**Data section**:
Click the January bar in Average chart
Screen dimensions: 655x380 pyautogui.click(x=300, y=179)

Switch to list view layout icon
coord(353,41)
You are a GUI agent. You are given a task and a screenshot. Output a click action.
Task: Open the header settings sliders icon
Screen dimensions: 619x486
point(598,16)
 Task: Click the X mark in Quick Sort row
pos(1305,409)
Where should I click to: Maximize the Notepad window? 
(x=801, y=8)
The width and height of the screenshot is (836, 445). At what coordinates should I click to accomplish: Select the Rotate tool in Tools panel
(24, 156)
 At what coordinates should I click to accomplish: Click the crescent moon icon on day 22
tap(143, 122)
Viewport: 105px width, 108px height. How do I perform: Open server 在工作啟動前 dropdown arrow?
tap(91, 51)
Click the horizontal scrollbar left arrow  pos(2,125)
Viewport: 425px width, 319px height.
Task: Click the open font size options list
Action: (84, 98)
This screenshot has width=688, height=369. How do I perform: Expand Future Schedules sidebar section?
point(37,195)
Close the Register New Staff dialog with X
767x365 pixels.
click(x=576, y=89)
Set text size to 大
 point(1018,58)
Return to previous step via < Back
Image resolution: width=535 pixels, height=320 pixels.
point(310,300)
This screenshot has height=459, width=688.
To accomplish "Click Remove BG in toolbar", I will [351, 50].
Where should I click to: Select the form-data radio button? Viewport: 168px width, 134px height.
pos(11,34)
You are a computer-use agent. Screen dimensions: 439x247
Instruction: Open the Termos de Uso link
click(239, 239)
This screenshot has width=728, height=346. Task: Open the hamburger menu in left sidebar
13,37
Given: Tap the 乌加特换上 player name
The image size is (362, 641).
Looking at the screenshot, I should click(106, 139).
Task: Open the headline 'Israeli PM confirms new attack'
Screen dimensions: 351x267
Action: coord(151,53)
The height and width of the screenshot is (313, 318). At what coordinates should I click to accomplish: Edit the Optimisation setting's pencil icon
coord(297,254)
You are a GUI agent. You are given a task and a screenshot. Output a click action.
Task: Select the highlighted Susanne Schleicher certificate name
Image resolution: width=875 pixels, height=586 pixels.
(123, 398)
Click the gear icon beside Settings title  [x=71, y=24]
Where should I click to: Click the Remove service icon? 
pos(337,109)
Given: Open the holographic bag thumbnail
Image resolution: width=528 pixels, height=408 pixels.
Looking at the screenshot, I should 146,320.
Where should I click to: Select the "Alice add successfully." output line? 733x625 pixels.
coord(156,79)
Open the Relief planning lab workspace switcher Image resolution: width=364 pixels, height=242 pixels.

**The problem**: The answer must be the full listing, repeated exactly.

**Exercise result**:
Click the January bar in Average chart
Screen dimensions: 655x380 pyautogui.click(x=300, y=179)

Switch to list view layout icon
coord(353,41)
You are a GUI agent. You are given a task and a screenshot. Output a click action.
Task: Open the header settings sliders icon
Screen dimensions: 619x486
point(598,16)
 Task: Click the X mark in Quick Sort row
pos(1305,409)
Where should I click to: Maximize the Notepad window? 
(x=801, y=8)
The width and height of the screenshot is (836, 445). At what coordinates should I click to accomplish: Select the Rotate tool in Tools panel
(24, 156)
 At what coordinates should I click to accomplish: Click the crescent moon icon on day 22
tap(143, 122)
Viewport: 105px width, 108px height. How do I perform: Open server 在工作啟動前 dropdown arrow?
tap(91, 51)
Click the horizontal scrollbar left arrow  pos(2,125)
Viewport: 425px width, 319px height.
Task: Click the open font size options list
Action: (84, 98)
This screenshot has width=688, height=369. How do I perform: Expand Future Schedules sidebar section?
point(37,195)
Close the Register New Staff dialog with X
767x365 pixels.
click(x=576, y=89)
Set text size to 大
 point(1018,58)
Return to previous step via < Back
Image resolution: width=535 pixels, height=320 pixels.
point(310,300)
This screenshot has height=459, width=688.
To accomplish "Click Remove BG in toolbar", I will [351, 50].
Where should I click to: Select the form-data radio button? Viewport: 168px width, 134px height.
pos(11,34)
You are a computer-use agent. Screen dimensions: 439x247
Instruction: Open the Termos de Uso link
click(239, 239)
This screenshot has width=728, height=346. Task: Open the hamburger menu in left sidebar
13,37
Given: Tap the 乌加特换上 player name
The image size is (362, 641).
Looking at the screenshot, I should click(106, 139).
Task: Open the headline 'Israeli PM confirms new attack'
Screen dimensions: 351x267
Action: coord(151,53)
The height and width of the screenshot is (313, 318). At what coordinates should I click to accomplish: Edit the Optimisation setting's pencil icon
coord(297,254)
You are a GUI agent. You are given a task and a screenshot. Output a click action.
Task: Select the highlighted Susanne Schleicher certificate name
Image resolution: width=875 pixels, height=586 pixels.
(123, 398)
Click the gear icon beside Settings title  [x=71, y=24]
Where should I click to: Click the Remove service icon? 
pos(337,109)
Given: Open the holographic bag thumbnail
Image resolution: width=528 pixels, height=408 pixels.
Looking at the screenshot, I should 146,320.
Where should I click to: Select the "Alice add successfully." output line? 733x625 pixels.
coord(156,79)
Open the Relief planning lab workspace switcher Image resolution: width=364 pixels, height=242 pixels.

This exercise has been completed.